As falhas em rede de proteção à infância no caso da menina de 12 anos grávida pela 2ª vez

Enviado por / FonteBBC, por Letícia Mori

No início deste mês, um exame de DNA trouxe novas provas no caso da menina de 12 anos do Piauí grávida pela segunda vez após sucessivos estupros, segundo entidades de direitos humanos que acompanham o caso. Feito a pedido da Polícia Civil, o exame mostrou indícios de que o abuso sexual foi cometido por um tio.

Moradora de uma área rural no Piauí, a menina já havia engravidado uma vez após sofrer um estupro.

A polícia chegou a investigar o caso, mas, como divulgou na época, a investigação foi arquivada após o homicídio de um suspeito – um primo maior de idade da criança. O homicídio também não foi solucionado.

Já na primeira gravidez, a menina teria direito ao aborto – previsto por lei em casos de estupro. Ela chegou a procurar o serviço de saúde bem no início da gravidez, mas, segundo relato da mãe na época, foi desencorajada a realizar o procedimento.

Em 2022, o Conselho Tutelar denunciou que, fora da escola, com 11 anos e um filho de colo, a menina engravidou novamente como decorrência de outra violência sexual.

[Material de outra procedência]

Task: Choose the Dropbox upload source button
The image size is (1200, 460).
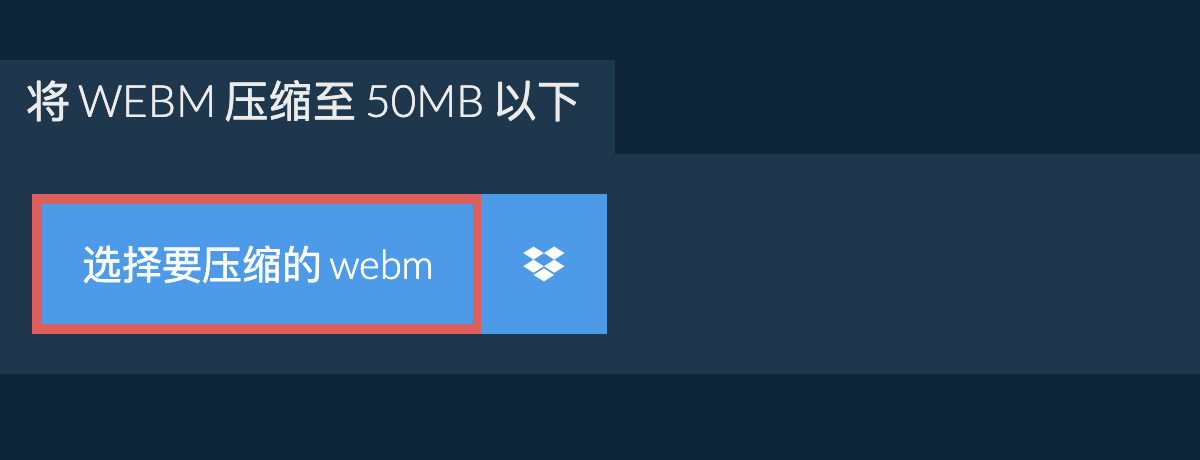Action: click(x=544, y=264)
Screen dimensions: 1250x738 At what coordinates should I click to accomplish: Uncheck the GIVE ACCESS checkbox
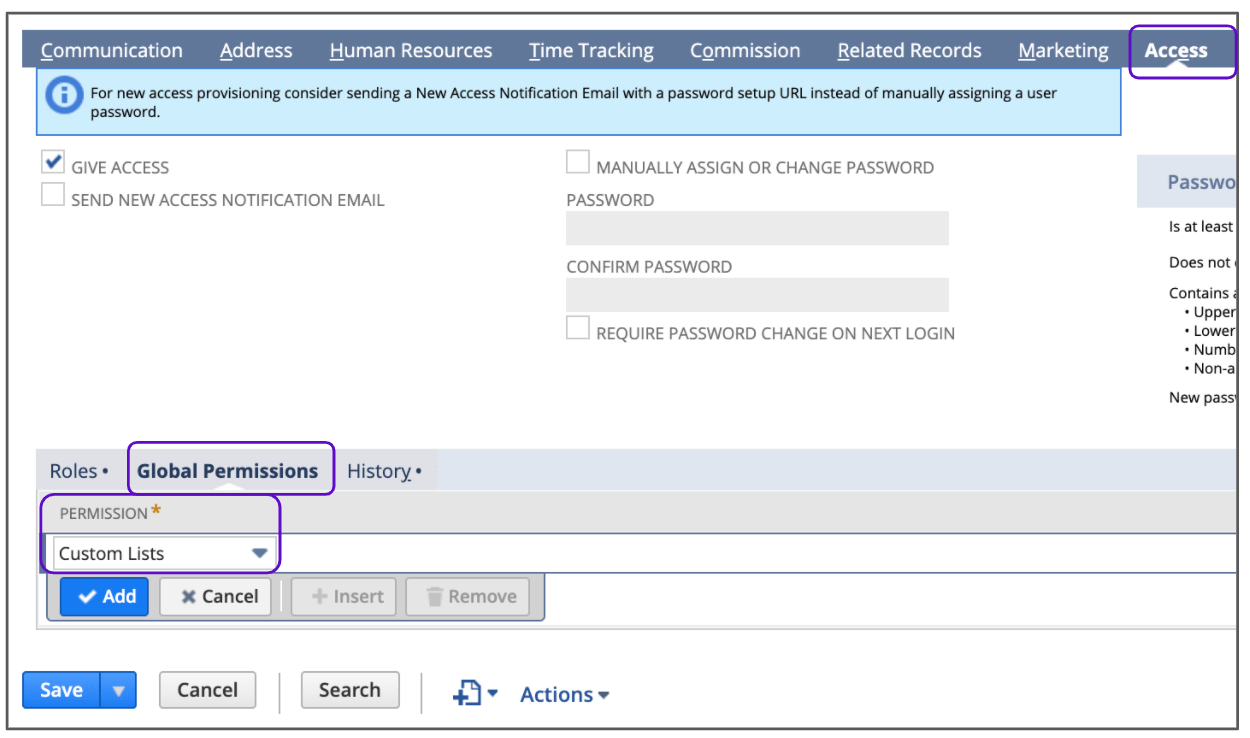[51, 160]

Diante do novo crime, a Polícia Civil desarquivou o caso e fez o pedido de testagem do DNA, que indicou o tio como autor do crime, segundo entidades de direitos humanos – os órgãos oficiais não têm divulgado informações com a justificativa de que o caso está em sigilo de Justiça.

Nesta gravidez, a menina também não teve garantido o direito ao aborto legal – o procedimento havia sido autorizado em outubro de 2022 pela 2ª Vara da Infância e da Juventude de Teresina, mas a decisão foi suspensa em dezembro pelo Tribunal de Justiça do Piauí a pedido da Defensoria Pública do Estado e da mãe da menina.

A situação tem sido trazida a público por entidades de direitos humanos que acompanham o caso.

“O sigilo de Justiça é necessário para proteger a identidade da criança, mas não impede as autoridades de prestar contas pela forma como têm agido no caso”, afirma a advogada e ativista Juliana Cesareo Alvim, da Center for Reproductive Rights, entidade internacional voltada para a defesa de direitos reprodutivos.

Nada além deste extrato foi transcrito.